JAKARTA, Investor Daily
Kementerian BUMN akan memanggil penjamin emisi (underwriter) penawaran umum kedua (secondary public offering/SPO) saham PT Bank BNI Tbk (BBNI). Hal itu terkait kemerosotan harga saham BBNI dalam tiga hari terakhir.

Deputi Menneg BUMN Bidang Restrukturisasi dan Privatisasi Mahmudin Yasin mengatakan, pertemuan khusus itu untuk mencari upaya stabilisasi harga saham BBNI yang terus anjlok. "Ya untuk stabilisasi, kita akan koordinasi dengan penjamin emisi sesegera mungkin, ujar dia di Jakarta, Rabu (15/8).

Pada penutupan perdagangan di Bursa Efek Jakarta, Rabu (15/8), harga saham PT Bank Negara Indonesia Tbk (BBNI) terus merosot hingga posisi Rp 1.790 per saham, turun Rp 260 (12,68%) dari posisi harga penawaran saham kedua (SPO) Rp 2.050 per saham.

Sebagai penjamin emisi SPO BNI, JP Morgan berjanji akan berlaku bijak dalam menstabilkan harga saham BBNI. JP Morgan akan mencari support level yang bisa didukung secara maksimal. “Turunnya harga saham BNI memang masalah timing, lantaran bertepatan dengan krisis subprime mortgage di Amerika Serikat,” tandas Gita Wirjawan, presiden direktur JP Morgan Indonesia, kemarin.

Kalangan investor mempertanyakan jumlah saham beredar yang jauh melebihi jumlah saham yang tercantum pada prospektus. Pada SPO, BNI melepaskan sebanyak 3,949 miliar saham. Berdasarkan prospektus, BNI menerbitkan 1,99 miliar lembar saham baru dan pemerintah menjual 1,50 miliar lembar saham lama di BNI. Total saham yang ditawarkan sejumlah 3,47 miliar saham.

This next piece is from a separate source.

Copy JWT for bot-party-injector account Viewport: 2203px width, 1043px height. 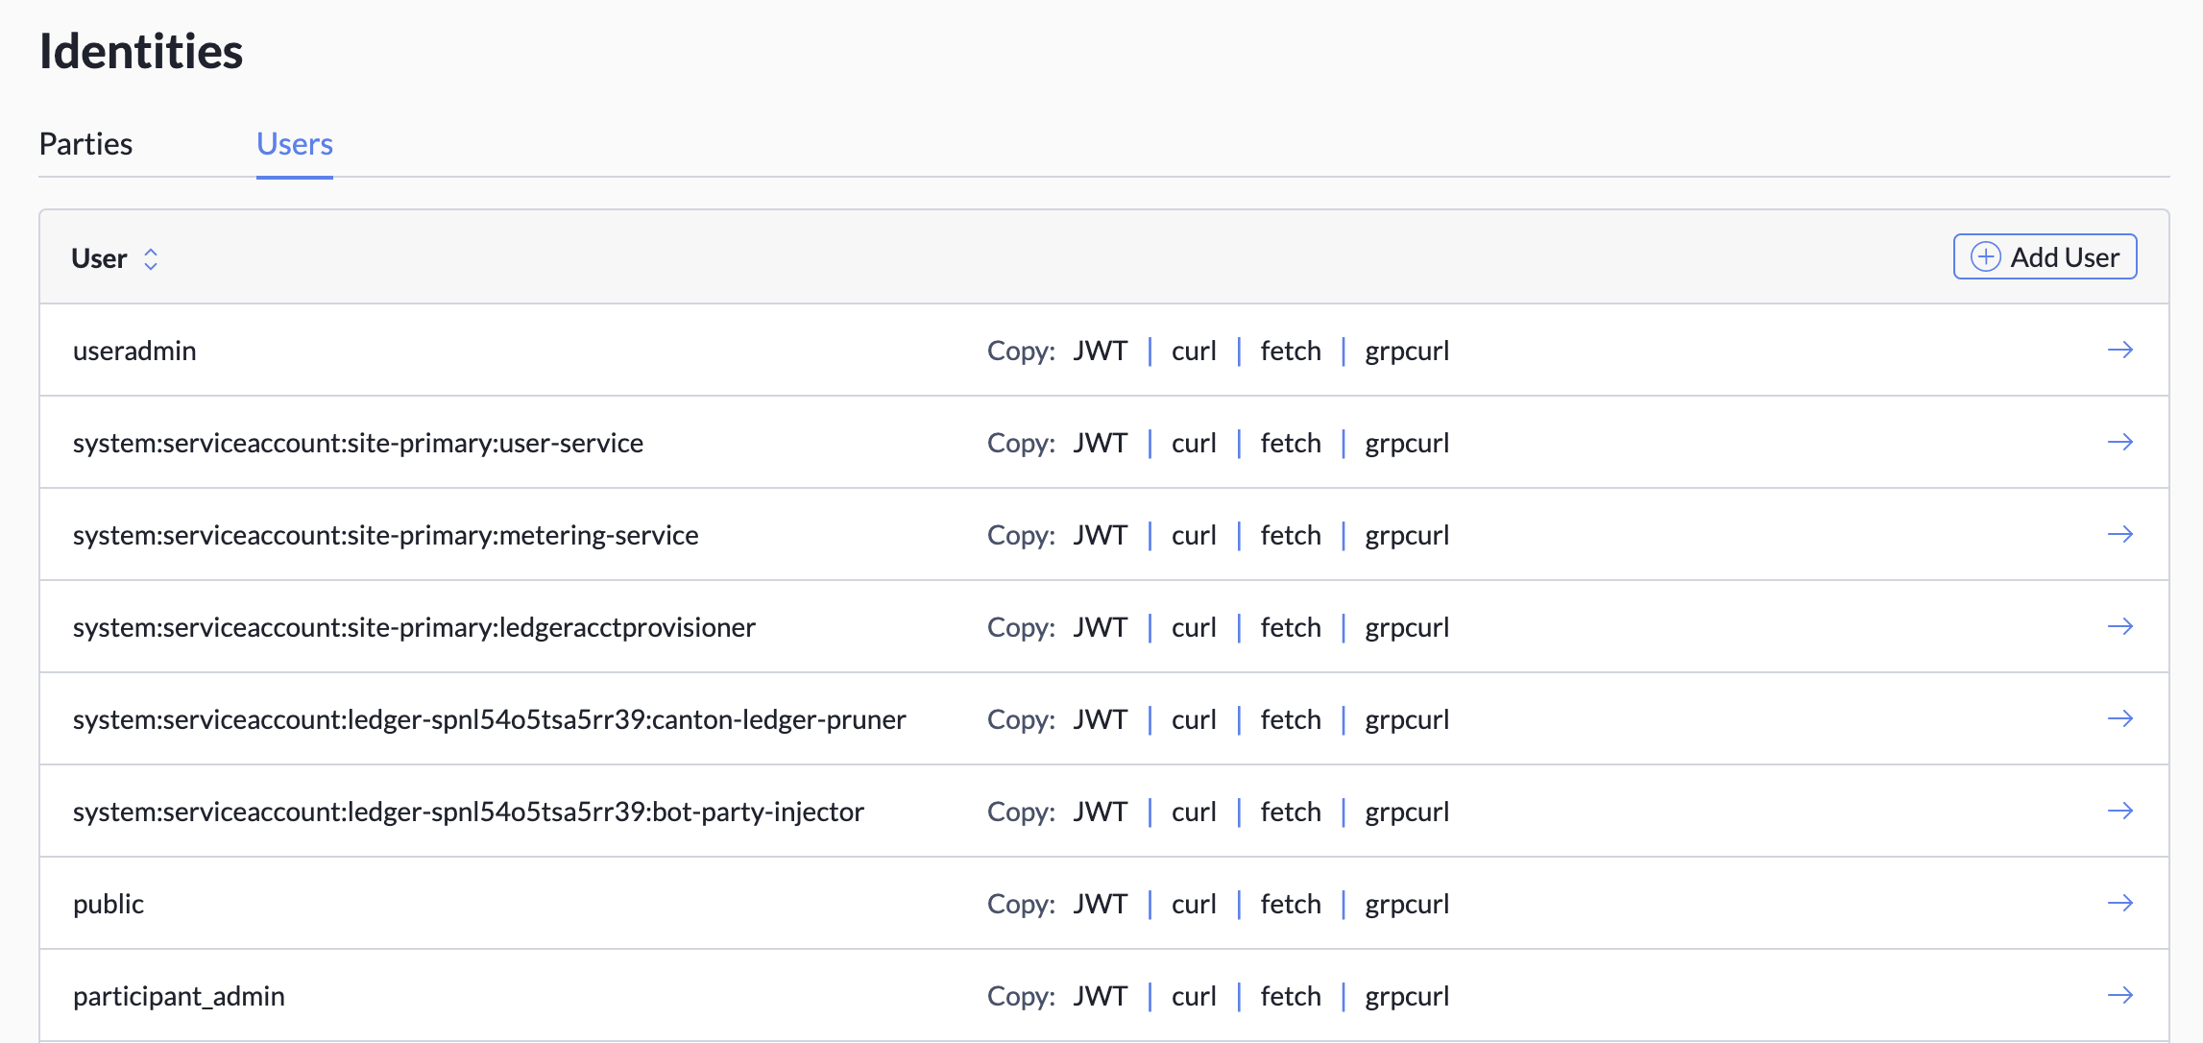[x=1100, y=812]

Menurut Gita Wirjawan, selisih jumlah saham itu merupakan opsi greenshoe atau opsi penjatahan lebih yang dikeluarkan BNI. Hal itu dilakukan karena permintaan atas saham BBNI berlebih (oversubscribe). Artinya, jumlah saham yang diumumkan sudah termasuk saham oversubscribe.

Hal senada diungkapkan Investment Banking PT Bahana Securities Andi Sidharta. Menurut dia, semua yang diinformasikan melalui prospektus cukup transparan, terutama berkaitan dengan jumlah saham yang ditawarkan dan dihimpun melalui SPO. “Jumlah dana yang dihimpun melalui SPO mencapai sebesar Rp 8,1 triliun,” kata Andi.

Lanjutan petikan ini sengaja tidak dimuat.